In the summer of 2022, Offord returned to the St Mirren first team. He scored in a friendly against Crusaders and started in a 2-0 League Cup win over Cowdenbeath. In September 2022, Offord joined Alloa Athletic on a season-long loan. He scored on his debut against Clyde. On 20 January 2023, Offord was recalled by St Mirren.

Offord signed a new contract with St Mirren in August 2023, while he was also loaned to Edinburgh City. In January 2024, Offord joined Stirling Albion on loan.

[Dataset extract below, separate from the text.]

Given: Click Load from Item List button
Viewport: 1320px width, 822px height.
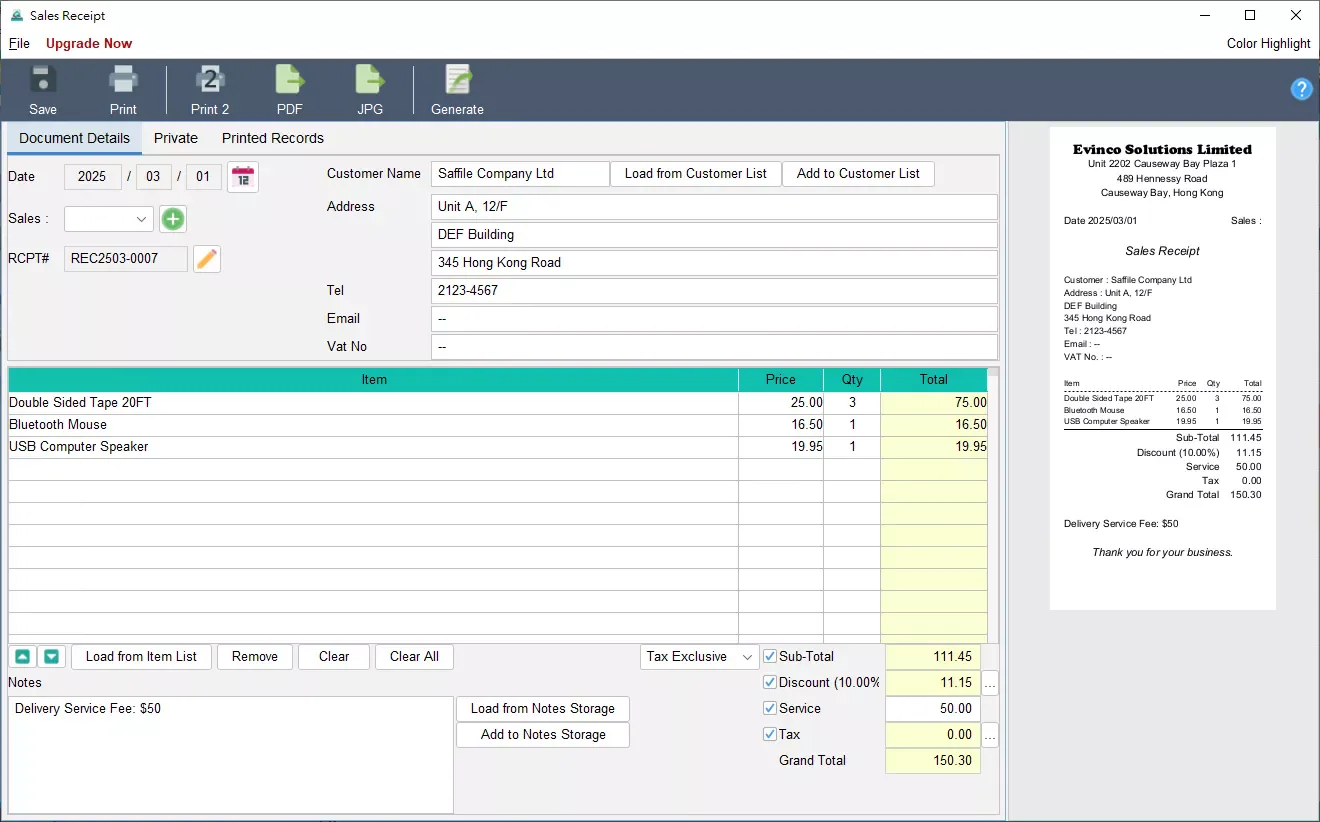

In June 2024 Offord signed on a season-long loan for NIFL Premiership side Crusaders. After a successful loan spell including his first career hat-trick, St Mirren recalled Offord on 20 January 2025. Later that month, he returned to Northern Ireland to join Linfield for an undisclosed fee.

==International career==
In October 2019, Offord was called up to the Scotland national under-16 football team. He scored twice on his debut against the Republic of Ireland.

In November 2021, Offord was called up to the Scotland national under-19 squad to play in Croatia.